Hardware components can provide information to, and receive information from, other hardware components. Accordingly, the described hardware components may be regarded as being communicatively coupled. Where multiple hardware components exist contemporaneously, communications may be achieved through signal transmission (e.g., over appropriate circuits and buses) between or among two or more of the hardware components. In examples in which multiple hardware components are configured or instantiated at different times, communications between such hardware components may be achieved, for example, through the storage and retrieval of information in memory structures to which the multiple hardware components have access. For example, one hardware component may perform an operation and store the output of that operation in a memory device to which it is communicatively coupled. A further hardware component may then, at a later time, access the memory device to retrieve and process the stored output. Hardware components may also initiate communications with input or output devices, and can operate on a resource (e.g., a collection of information).

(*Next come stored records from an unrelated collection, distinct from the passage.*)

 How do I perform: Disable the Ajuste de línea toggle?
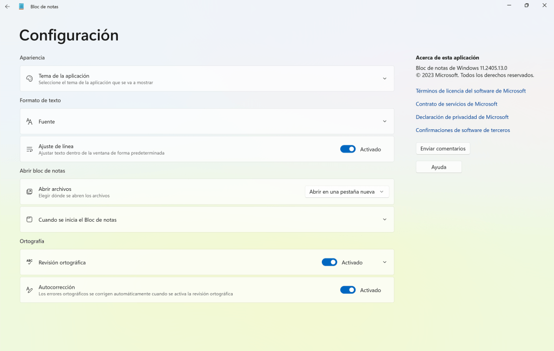348,149
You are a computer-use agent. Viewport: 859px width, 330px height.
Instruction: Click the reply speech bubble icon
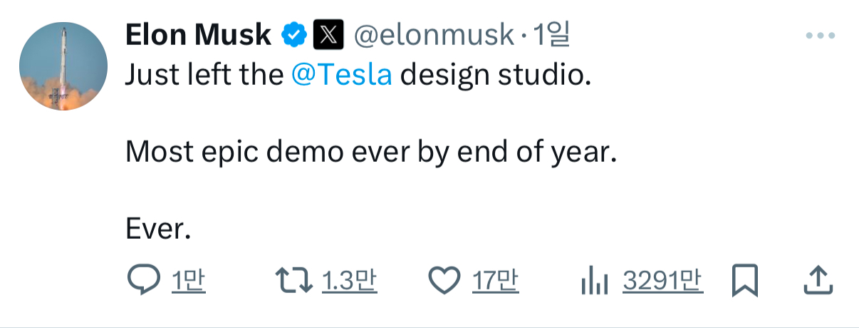click(x=144, y=281)

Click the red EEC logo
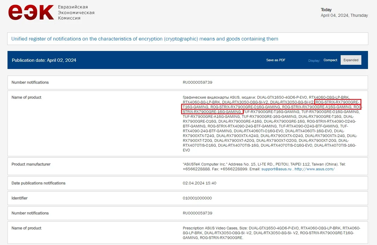[31, 13]
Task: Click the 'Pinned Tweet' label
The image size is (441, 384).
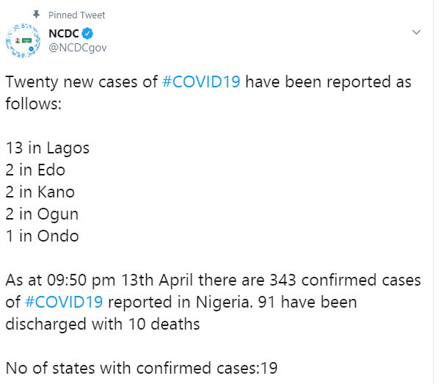Action: 76,15
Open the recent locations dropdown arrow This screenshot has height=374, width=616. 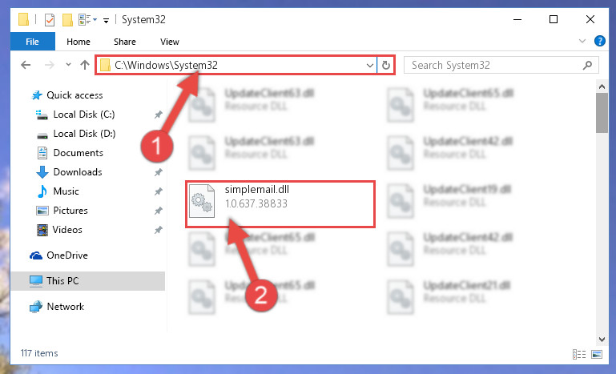click(x=68, y=65)
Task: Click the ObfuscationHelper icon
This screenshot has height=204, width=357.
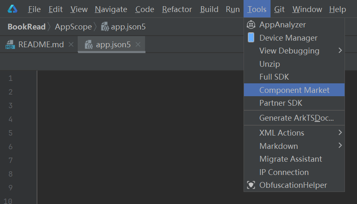Action: tap(251, 185)
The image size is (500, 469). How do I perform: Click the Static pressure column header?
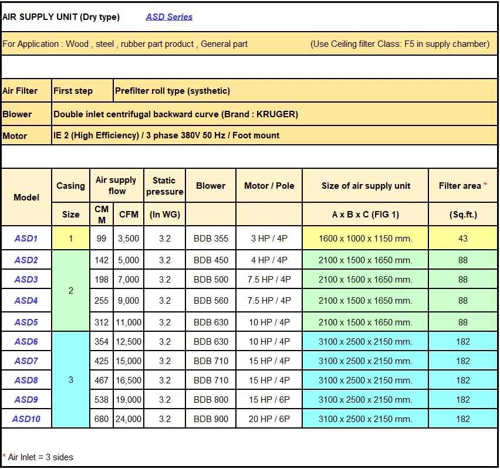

The various operations of example methods described herein may be performed, at least partially, by one or more processors that are temporarily configured (e.g., by software) or permanently configured to perform the relevant operations. Whether temporarily or permanently configured, such processors may constitute processor-implemented components that operate to perform one or more operations or functions described herein. As used herein, “processor-implemented component” refers to a hardware component implemented using one or more processors.
Similarly, the methods described herein may be at least partially processor-implemented, a processor being an example of hardware. For example, at least some of the operations of a method may be performed by one or more processors or processor-implemented components. Moreover, the one or more processors may also operate to support performance of the relevant operations in a “cloud computing” environment or as a “software as a service” (SaaS). For example, at least some of the operations may be performed by a group of computers (as examples of machines including processors), with these operations being accessible via a network (e.g., the Internet) and via one or more appropriate interfaces (e.g., an application program interface (API)).
The performance of certain of the operations may be distributed among the one or more processors, not only residing within a single machine, but deployed across a number of machines. In some example implementations, the one or more processors or processor-implemented components may be located in a single geographic location (e.g., within a home environment, an office environment, or a server farm). In other example implementations, the one or more processors or processor-implemented components may be distributed across a number of geographic locations.
Example 1 is a method for image fission using LLM technology. The method comprises accessing an image containing one or more objects; processing the image through an image captioning model to generate an image caption for the image; creating an enhanced prompt by integrating the image caption with user inputs associated with the image into a general prompt for a category associated with the image; using the enhanced prompt, triggering a text-based large language model (LLM) to decompose the image into individual components and corresponding details; and causing presentation of a user interface that includes results from the text-based LLM, the user interface including fields for each individual component.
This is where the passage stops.